▶ _Problem details_
Copy the lines from the one containing "coordinates (810, 110)." through the one containing "Looking at the" verbatim, both ends included.

********

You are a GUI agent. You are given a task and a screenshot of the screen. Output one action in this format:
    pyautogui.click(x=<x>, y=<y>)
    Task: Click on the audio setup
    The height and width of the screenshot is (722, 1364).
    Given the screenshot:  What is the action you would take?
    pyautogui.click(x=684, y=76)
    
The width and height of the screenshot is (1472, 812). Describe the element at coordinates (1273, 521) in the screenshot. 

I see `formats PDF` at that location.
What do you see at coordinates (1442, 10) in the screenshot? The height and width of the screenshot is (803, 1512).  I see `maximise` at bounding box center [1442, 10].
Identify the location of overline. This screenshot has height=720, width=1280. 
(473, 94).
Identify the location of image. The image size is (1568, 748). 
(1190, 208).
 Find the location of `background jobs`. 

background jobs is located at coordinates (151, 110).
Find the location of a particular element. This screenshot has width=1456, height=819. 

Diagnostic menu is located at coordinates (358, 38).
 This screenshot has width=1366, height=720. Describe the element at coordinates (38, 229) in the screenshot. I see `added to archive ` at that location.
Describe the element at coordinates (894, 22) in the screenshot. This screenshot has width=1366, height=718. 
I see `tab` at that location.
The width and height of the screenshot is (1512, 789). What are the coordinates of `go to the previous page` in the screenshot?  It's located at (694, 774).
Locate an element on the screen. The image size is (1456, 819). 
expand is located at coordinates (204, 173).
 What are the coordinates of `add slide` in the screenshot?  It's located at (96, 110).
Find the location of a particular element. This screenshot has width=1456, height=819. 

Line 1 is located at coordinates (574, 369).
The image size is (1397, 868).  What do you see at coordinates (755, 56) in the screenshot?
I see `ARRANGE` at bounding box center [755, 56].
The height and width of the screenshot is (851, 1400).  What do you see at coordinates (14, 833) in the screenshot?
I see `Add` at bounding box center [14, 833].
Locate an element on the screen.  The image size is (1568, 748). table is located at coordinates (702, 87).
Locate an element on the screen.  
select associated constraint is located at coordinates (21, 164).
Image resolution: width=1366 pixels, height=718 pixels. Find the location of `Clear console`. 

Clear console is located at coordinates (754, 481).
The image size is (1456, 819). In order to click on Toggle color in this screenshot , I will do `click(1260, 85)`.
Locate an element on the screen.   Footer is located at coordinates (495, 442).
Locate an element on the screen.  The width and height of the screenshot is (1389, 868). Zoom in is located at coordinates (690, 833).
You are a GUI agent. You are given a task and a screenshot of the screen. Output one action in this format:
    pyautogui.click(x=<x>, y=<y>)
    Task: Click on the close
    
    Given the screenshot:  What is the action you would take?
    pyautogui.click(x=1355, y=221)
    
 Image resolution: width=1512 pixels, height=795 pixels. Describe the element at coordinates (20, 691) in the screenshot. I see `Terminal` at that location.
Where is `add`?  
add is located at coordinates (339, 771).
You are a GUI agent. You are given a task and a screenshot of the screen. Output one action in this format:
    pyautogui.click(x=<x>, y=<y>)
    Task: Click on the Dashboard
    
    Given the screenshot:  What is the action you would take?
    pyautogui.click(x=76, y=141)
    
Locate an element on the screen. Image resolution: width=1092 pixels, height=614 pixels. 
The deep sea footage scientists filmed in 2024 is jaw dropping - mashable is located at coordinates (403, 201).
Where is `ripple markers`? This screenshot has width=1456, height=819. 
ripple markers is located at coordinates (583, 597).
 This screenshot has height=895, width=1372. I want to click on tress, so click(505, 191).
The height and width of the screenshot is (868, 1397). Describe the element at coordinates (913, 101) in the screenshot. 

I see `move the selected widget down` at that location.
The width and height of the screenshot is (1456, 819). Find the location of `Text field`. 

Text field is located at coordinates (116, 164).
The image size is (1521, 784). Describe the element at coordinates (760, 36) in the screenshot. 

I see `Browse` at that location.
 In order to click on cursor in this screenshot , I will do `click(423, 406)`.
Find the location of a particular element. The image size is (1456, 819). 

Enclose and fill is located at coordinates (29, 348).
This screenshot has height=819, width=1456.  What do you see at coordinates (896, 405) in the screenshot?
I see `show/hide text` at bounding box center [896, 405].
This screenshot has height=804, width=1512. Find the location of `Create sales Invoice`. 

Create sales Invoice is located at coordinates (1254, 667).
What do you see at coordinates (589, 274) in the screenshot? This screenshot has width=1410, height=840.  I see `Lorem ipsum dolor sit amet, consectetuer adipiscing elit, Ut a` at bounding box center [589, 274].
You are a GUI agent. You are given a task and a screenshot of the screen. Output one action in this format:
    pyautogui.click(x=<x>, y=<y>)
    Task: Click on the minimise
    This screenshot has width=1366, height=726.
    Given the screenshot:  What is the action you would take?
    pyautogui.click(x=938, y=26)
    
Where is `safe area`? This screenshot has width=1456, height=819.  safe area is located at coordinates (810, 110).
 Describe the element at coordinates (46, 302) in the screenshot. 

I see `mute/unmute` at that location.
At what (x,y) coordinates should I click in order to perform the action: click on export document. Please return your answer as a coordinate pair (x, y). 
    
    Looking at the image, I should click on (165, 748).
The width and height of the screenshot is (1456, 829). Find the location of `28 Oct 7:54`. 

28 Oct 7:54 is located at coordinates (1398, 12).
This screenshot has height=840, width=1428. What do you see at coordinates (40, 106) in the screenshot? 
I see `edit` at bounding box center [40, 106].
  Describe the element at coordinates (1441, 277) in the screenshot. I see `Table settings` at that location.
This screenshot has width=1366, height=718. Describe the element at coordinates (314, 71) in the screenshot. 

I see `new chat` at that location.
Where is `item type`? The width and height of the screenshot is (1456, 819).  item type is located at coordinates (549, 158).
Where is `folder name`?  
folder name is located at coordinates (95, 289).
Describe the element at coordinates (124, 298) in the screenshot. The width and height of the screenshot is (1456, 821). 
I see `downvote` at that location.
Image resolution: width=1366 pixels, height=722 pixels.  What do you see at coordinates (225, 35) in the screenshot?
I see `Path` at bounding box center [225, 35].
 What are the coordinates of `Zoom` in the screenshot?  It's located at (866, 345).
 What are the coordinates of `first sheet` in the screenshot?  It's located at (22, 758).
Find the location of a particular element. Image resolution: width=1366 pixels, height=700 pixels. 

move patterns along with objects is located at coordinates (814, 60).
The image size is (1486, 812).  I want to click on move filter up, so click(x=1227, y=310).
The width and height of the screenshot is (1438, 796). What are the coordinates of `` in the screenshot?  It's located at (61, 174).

********

▶ _Final answer_
Where is `safe area`? This screenshot has width=1456, height=819.  safe area is located at coordinates (810, 110).
 Describe the element at coordinates (46, 302) in the screenshot. 

I see `mute/unmute` at that location.
At what (x,y) coordinates should I click in order to perform the action: click on export document. Please return your answer as a coordinate pair (x, y). 
    
    Looking at the image, I should click on (165, 748).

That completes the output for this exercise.